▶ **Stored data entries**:
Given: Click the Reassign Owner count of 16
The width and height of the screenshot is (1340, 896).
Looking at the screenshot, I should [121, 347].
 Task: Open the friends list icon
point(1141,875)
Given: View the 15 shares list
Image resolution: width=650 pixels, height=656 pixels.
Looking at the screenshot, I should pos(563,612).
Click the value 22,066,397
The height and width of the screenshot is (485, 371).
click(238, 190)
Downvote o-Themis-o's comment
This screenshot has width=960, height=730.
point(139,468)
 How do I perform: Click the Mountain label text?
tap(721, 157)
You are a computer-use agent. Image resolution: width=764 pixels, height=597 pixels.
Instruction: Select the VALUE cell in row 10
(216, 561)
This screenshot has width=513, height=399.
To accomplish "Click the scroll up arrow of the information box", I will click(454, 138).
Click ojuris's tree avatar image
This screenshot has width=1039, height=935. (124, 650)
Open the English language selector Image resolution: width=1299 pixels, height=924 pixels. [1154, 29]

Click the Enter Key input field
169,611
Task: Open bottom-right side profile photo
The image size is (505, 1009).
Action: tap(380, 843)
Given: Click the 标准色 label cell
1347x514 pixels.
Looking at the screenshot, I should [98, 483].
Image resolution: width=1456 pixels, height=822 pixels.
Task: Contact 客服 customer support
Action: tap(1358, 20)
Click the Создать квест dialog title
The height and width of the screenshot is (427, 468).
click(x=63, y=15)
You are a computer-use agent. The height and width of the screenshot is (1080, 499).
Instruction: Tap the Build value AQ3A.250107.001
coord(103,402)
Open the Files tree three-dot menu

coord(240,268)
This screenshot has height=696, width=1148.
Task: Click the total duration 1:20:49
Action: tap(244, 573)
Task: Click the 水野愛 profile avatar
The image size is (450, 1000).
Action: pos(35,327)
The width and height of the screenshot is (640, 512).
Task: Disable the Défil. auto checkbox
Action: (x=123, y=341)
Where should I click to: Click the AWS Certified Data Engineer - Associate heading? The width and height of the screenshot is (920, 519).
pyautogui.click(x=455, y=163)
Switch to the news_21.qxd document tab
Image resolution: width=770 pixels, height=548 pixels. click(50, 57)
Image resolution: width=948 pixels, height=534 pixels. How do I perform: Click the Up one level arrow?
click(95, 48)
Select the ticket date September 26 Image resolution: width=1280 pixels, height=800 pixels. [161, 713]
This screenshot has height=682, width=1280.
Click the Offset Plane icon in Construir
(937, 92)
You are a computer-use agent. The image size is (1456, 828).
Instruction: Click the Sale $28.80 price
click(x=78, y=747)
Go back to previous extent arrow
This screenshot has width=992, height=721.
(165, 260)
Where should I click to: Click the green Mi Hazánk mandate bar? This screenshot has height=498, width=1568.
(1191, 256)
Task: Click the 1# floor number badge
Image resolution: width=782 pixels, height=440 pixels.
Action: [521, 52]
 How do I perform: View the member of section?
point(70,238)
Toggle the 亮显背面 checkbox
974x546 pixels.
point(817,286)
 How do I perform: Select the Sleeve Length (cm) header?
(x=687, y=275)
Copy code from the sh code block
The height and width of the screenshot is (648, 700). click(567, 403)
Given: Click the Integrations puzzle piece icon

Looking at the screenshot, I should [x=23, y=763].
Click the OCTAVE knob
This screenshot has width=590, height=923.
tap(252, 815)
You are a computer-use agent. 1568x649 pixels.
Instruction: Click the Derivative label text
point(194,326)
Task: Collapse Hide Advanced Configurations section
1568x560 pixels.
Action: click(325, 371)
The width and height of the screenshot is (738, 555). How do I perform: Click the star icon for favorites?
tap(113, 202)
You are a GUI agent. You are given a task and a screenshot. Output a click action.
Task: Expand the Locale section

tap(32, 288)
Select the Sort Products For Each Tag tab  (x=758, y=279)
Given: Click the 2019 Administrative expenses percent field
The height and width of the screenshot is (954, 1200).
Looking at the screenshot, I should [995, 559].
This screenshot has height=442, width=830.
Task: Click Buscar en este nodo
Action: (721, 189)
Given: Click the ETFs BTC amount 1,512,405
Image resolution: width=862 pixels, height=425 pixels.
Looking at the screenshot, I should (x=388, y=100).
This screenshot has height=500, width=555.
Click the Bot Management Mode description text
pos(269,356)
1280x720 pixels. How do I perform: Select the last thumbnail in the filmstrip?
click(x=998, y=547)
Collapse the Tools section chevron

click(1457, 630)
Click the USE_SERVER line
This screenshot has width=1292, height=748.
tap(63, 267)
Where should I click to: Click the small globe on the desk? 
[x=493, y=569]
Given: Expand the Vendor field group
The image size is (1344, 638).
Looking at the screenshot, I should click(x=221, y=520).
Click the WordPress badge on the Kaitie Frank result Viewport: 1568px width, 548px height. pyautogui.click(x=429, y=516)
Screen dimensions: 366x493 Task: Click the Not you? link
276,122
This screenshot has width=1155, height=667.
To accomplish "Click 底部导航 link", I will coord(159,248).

▶ **What this task involves**:
Run a filter over the data above and keep each line that contains the word "profile".

▶ **Exercise response**:
Task: Open bottom-right side profile photo
Task: Click the 水野愛 profile avatar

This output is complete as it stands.